* _Document text_:

With 25 iconic rides across Europe, Ultimate Étapes is a valuable resource for the road cyclist with ambition, and a beautiful coffee table book for anyone else

Ultimate Étapes is a book that celebrates cycle sport’s greatest gift: the ability of the amateur to experience the same roads as the professional.

Peter Cossins has chosen 25 routes, or étapes, each from one of professional cycling’s sternest races, to create a ‘Tour d’Europe’.

Many are taken from the more recent editions of the three Grand Tours and so will be recognisable to recent converts to cycling, but Cossins has also sought inspiration from the past.

Ultimate Étapes includes 25 iconic rides across Europe
  • Specification

  • Price: £20
  • Length: 224 pages
  • Publisher: Aurum Press

The tortuous 326km route through the Pyrenees from Luchon to Bayonne, for example, would test even the modern peloton; one can only imagine its demands on the riders of the 1910 Tour de France, who would have faced it on vastly inferior equipment. Cossins recommends tackling its monstrous demands – five climbs, including the 2115m Col du Tourmalet – over two days.

Ultimate Étapes is not entirely focussed on soaring climbs, however. The Spring Classics receive due prominence, offering something to the rouleur and, more generally, a mix of terrain that includes the white gravel roads of Tuscany (étape 17 is inspired by the 2015 Strade Bianche) and the cobbles and muurs of Flanders (the classic Ronde route on étape six).

Interestingly, Cossins chooses stage three of the 2010 Tour de France and a 213km route from Wanze to Arenberg to honour the infamous pavé of northern France, rather than the full parcours of Paris-Roubaix. This expedient reduces the ‘transfer’ for any rider following his Tour d’Europe, who would have ended the previous day in Valkenburg. The chosen route also offers a taste of the Paris-Roubaix pavé, without subjecting novices to, in Cossins’ words, ‘the full-on and perhaps rather frightening commitment to the complete experience.’

Cossins deserves kudos too for including Tro Bro Léon, a wonderful race in Brittany enjoyed by a wider international audience only on blurry internet feeds. Billed as “the Breton Paris-Roubaix”, its principle feature is the ribinoù, or unsurfaced roads that serve as farm tracks.

Etape 24 follows stage 15 of the 2011 Vuelta a Espana and includes the fearsome Alto de L’Angliru

Ultimate Étapes is impressive in scope, with routes in Yorkshire, Corsica, the Netherlands and Madrid. Any rider who followed its route would find little to complain of in the title of this book. To ride it in 25 days would likely reduce even the most seasoned professional to exhaustion.

But this is surely not the point. Any one of Cossins’ étapes might provide the focal point of a riding trip abroad, and valuable motivation to keep pedaling through the off-season. Ultimate Étapes is therefore a valuable resource to the road cyclist with ambition, and a beautiful coffee table book for anyone else.

* _Source data_:
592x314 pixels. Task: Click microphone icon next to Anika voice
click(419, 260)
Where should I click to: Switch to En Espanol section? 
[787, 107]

* _The exercise_:
Quote the passage of the book review above that begins with the words containing "With 25 iconic" and ends with "as the professional.".

* _Task output_:
With 25 iconic rides across Europe, Ultimate Étapes is a valuable resource for the road cyclist with ambition, and a beautiful coffee table book for anyone else

Ultimate Étapes is a book that celebrates cycle sport’s greatest gift: the ability of the amateur to experience the same roads as the professional.